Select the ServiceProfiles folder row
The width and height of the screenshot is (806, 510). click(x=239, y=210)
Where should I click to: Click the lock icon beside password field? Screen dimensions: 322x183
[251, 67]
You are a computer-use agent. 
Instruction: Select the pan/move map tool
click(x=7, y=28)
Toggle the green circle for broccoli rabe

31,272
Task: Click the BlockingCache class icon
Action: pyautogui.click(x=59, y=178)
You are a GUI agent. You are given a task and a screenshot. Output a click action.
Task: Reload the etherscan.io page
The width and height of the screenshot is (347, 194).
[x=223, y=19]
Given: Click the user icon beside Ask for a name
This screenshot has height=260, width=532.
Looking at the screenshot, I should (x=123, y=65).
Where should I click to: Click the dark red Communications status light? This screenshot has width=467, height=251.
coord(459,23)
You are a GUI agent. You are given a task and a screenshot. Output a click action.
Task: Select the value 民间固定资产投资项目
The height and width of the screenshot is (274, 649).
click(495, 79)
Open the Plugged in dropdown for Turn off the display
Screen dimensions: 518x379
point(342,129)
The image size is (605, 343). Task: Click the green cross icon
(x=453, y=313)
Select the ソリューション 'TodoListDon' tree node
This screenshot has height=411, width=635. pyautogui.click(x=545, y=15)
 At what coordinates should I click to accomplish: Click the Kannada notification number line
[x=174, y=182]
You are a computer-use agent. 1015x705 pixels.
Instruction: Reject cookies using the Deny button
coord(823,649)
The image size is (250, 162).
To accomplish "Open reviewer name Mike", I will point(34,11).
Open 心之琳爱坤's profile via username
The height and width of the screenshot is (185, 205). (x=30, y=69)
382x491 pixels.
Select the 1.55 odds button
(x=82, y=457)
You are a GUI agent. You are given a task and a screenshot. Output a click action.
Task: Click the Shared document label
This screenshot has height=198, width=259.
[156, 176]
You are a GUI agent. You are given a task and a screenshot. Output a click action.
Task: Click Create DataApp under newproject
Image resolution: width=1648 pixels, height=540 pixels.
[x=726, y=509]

══════════════════════════════

(Exercise description): Set all of the material down once more, unchanged.

(Task result):
Select the ServiceProfiles folder row
The width and height of the screenshot is (806, 510). click(x=239, y=210)
Where should I click to: Click the lock icon beside password field? Screen dimensions: 322x183
[251, 67]
You are a computer-use agent. 
Instruction: Select the pan/move map tool
click(x=7, y=28)
Toggle the green circle for broccoli rabe

31,272
Task: Click the BlockingCache class icon
Action: pyautogui.click(x=59, y=178)
You are a GUI agent. You are given a task and a screenshot. Output a click action.
Task: Reload the etherscan.io page
The width and height of the screenshot is (347, 194).
[x=223, y=19]
Given: Click the user icon beside Ask for a name
This screenshot has height=260, width=532.
Looking at the screenshot, I should (x=123, y=65).
Where should I click to: Click the dark red Communications status light? This screenshot has width=467, height=251.
coord(459,23)
You are a GUI agent. You are given a task and a screenshot. Output a click action.
Task: Select the value 民间固定资产投资项目
The height and width of the screenshot is (274, 649).
click(495, 79)
Open the Plugged in dropdown for Turn off the display
Screen dimensions: 518x379
point(342,129)
The image size is (605, 343). Task: Click the green cross icon
(x=453, y=313)
Select the ソリューション 'TodoListDon' tree node
This screenshot has height=411, width=635. pyautogui.click(x=545, y=15)
 At what coordinates should I click to accomplish: Click the Kannada notification number line
[x=174, y=182]
You are a computer-use agent. 1015x705 pixels.
Instruction: Reject cookies using the Deny button
coord(823,649)
The image size is (250, 162).
To accomplish "Open reviewer name Mike", I will point(34,11).
Open 心之琳爱坤's profile via username
The height and width of the screenshot is (185, 205). (x=30, y=69)
382x491 pixels.
Select the 1.55 odds button
(x=82, y=457)
You are a GUI agent. You are given a task and a screenshot. Output a click action.
Task: Click the Shared document label
This screenshot has height=198, width=259.
[156, 176]
You are a GUI agent. You are given a task and a screenshot. Output a click action.
Task: Click Create DataApp under newproject
Image resolution: width=1648 pixels, height=540 pixels.
[x=726, y=509]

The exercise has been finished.